On My Mind V


I only understand what I am doing after I have written the article or book and it is published. In time, I see just what I was up to, and what I have accomplished. Rereading my earlier work is a revelation. What was written under the influence of a structure and an idea, now is seen as a wholly different achievement than I had intended.
            When in my research I go out and photograph, I am shooting what catches my eye, but almost always under a deliberate program. Years later, when I go through my archive, as expected I see more in individual photographs (as we all do when we look again), and see differently under the various topics (topics I had not originally thought of) than I once could have imagined. To see clearly what is going on, I need another’s eye and sensibility, working in retrospect, and surely in actuality soon after I have made the photographs.          
            From the opposite perspective, authors may not appreciate what they are up to more generally, or they have a mistaken notion of their agenda. So, to ask, What is actually going on?, and, Why is that significant or important?, is at the core of listening and reading.
            The scholarly world, a world of scholia (marginal annotations), is a dense geography of explicit and sometimes unstated reference. Again, What is the author up to in terms of this web, this geography? Nothing stands on its own, although I may have to discern the unstated location and links so I can see what’s up from an Olympian perspective.
            It is the prepared mind, my preoccupations and ongoing work, that makes what I am reading relevant or not, surprising or not.

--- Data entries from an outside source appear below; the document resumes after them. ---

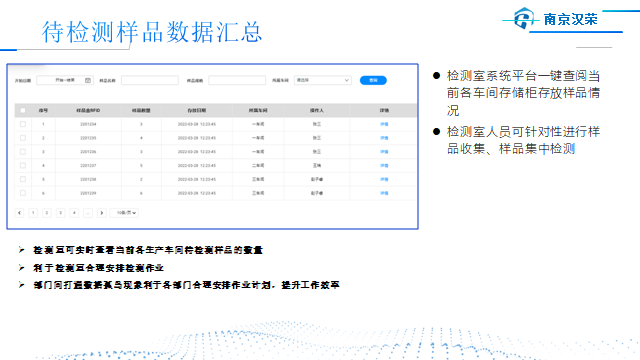640x360 pixels.
Task: Focus the sample name input field
Action: [150, 80]
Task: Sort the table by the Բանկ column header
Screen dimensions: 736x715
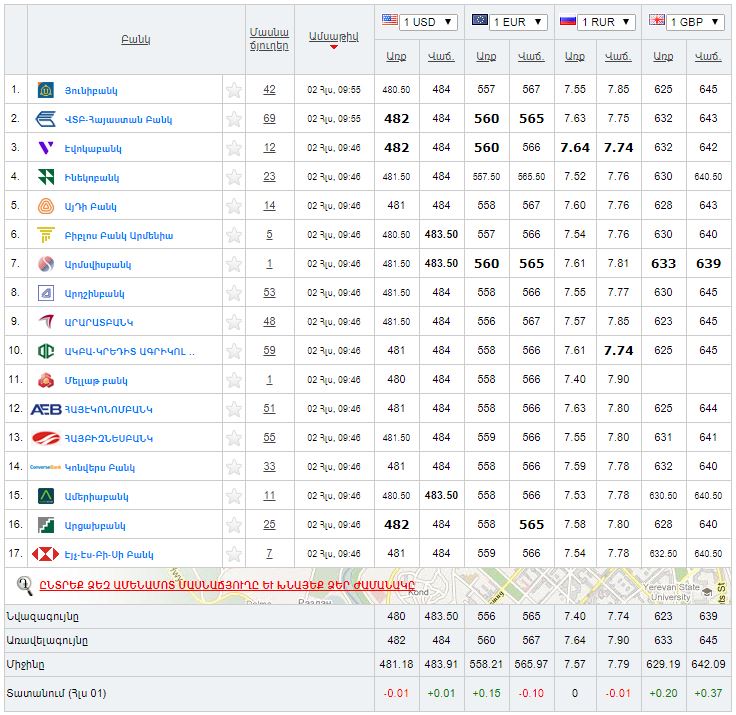Action: tap(135, 39)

            I get bored, sometimes lost, sometimes unable to see what is going on. I need to read more carefully, or find those passages that are in the end essential. I may need to let go of the piece, and return to it when I am rested or with a different agenda in mind. Perhaps, I need to look elsewhere for statements that are clearer for me, so that when I read again, I see what is being said.

Reading the Inscrutable
When I am reading mathematics or in French or in German or a Google translation of a German text, the strategy must be very different than when I am reading scholarly work in my native language.  I know I won’t get it all, or perhaps much of it. Still, Can I figure out the main idea or the author’s strategy?, where by “figure-out” I mean a speculative leap that is supported by what I can get so far. What I miss is likely important, but perhaps my guess will be useful nonetheless.
            I am looking for hints, descriptive or narrative passages, for stuff I do recognize. Maybe by working on several related articles, I will understand more. Might I get anything at all? Are there questions I might ask a native expert that will open up the material for me, my guesses helping to formulate those questions? Perhaps my question is totally off-base, but being told that is actually helpful and guides me further.

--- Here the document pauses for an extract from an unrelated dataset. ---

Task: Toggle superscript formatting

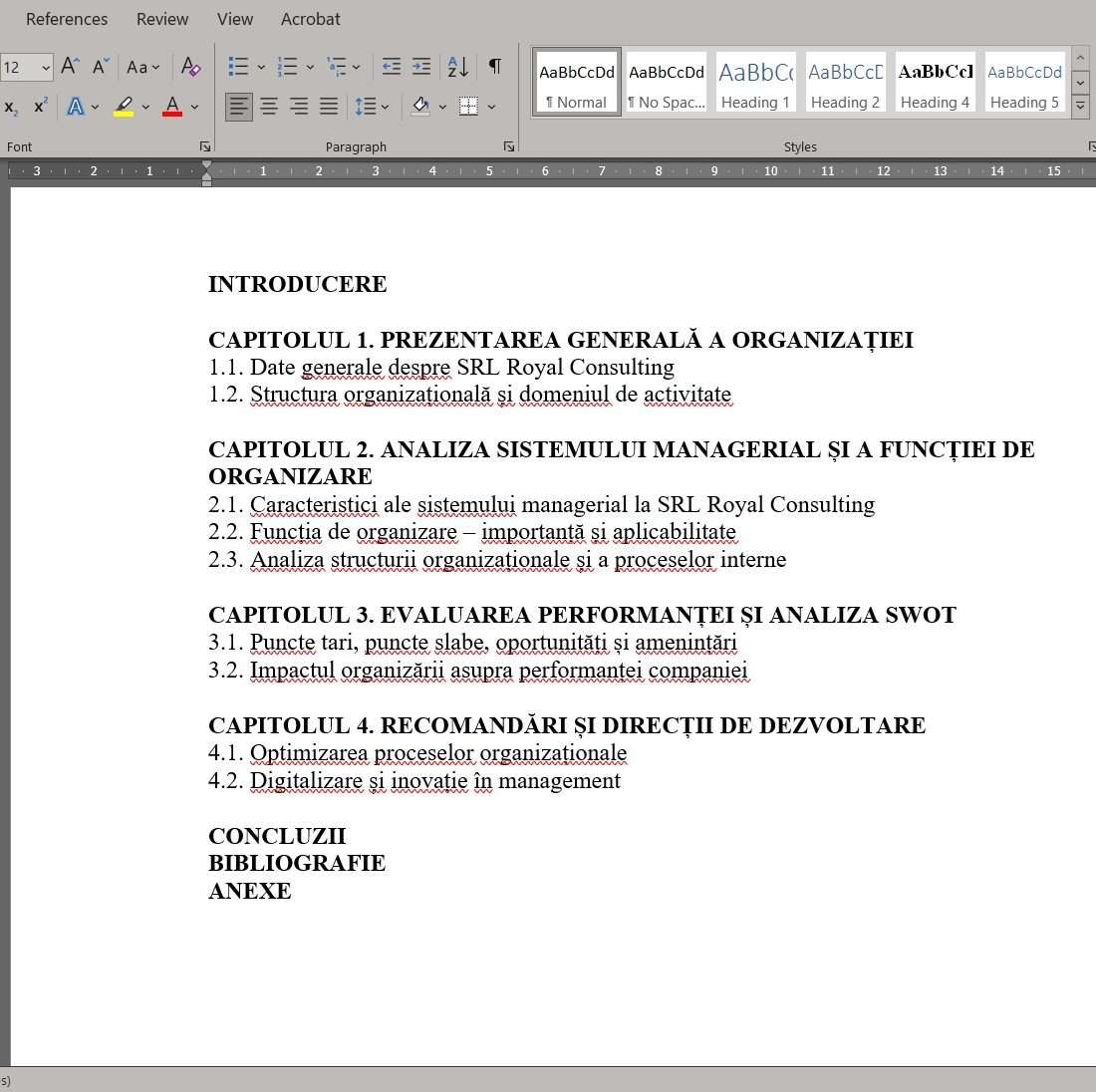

            Moreover, you have to go back for a second look, rereading, or in the case of images, an actual look, to find out if what you thought was there was actually there, to see if your idea of what is being said is actually being said, and to find stuff that you have missed.

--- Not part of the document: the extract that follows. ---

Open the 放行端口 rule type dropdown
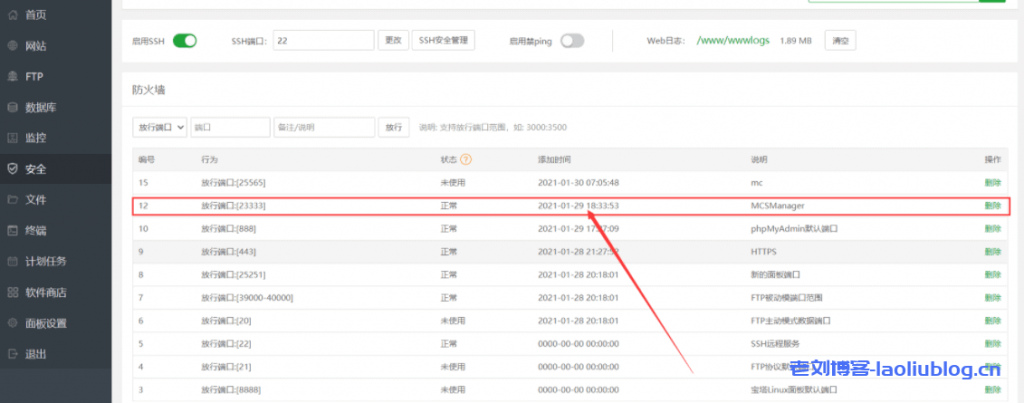Screen dimensions: 1024x403 (160, 128)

            I won’t pass an examination on what I understand, at least an exam that is specific about details. At best, I will tell an expert what I think is going on and they might confirm or improve my speculative guesses.
            Now, my French is not too bad, and I can do a passable translation, dictionary in hand. My German is weak, so recently I used a Google translation into English of a reflective paper by a mathematician. I was constantly guessing what was going on, but I had the sense that I was not too far off the mark, in part because I knew something substantive about the subject matter from my earlier reading of the author’s other work. Still, it was challenging and tiring to figure out what was presumably in English but often had German syntax and curiously-translated terms. I did get some idea of what was going on.
            As for mathematics well beyond my training, I will go through a paper in the Bulletin of the American Mathematical Society looking for paragraphs that give away what is going on, although that giving-away might be more technical than I can use. From whatever knowledge I have and from past reading, I may have an idea of what is going on, and so I am testing my understanding with what I expect. I am unlikely to understand the transition from one line to the next, or the notation, or even the basic ideas. But, somehow, I am reading at the 5% or 1% level. I am not faking it. I am getting a taste and a chance to see what’s up. I am seeing what I might learn. Better put, I get ideas from my reading, although the ideas may well be totally off the wall, a misreading of the mathematics.
            In all these readings, I try not to be concerned with my misreadings or misunderstanding; for if I  panic I won’t try to figure it out at all. Being calm in the face of ignorance allows me to go forward, skip around, and maybe take home something I find useful. Even if my guess about what is going on is wrong, I am enriched with ideas that prove useful, as long as I don’t credit the source since my misreading may have been way off.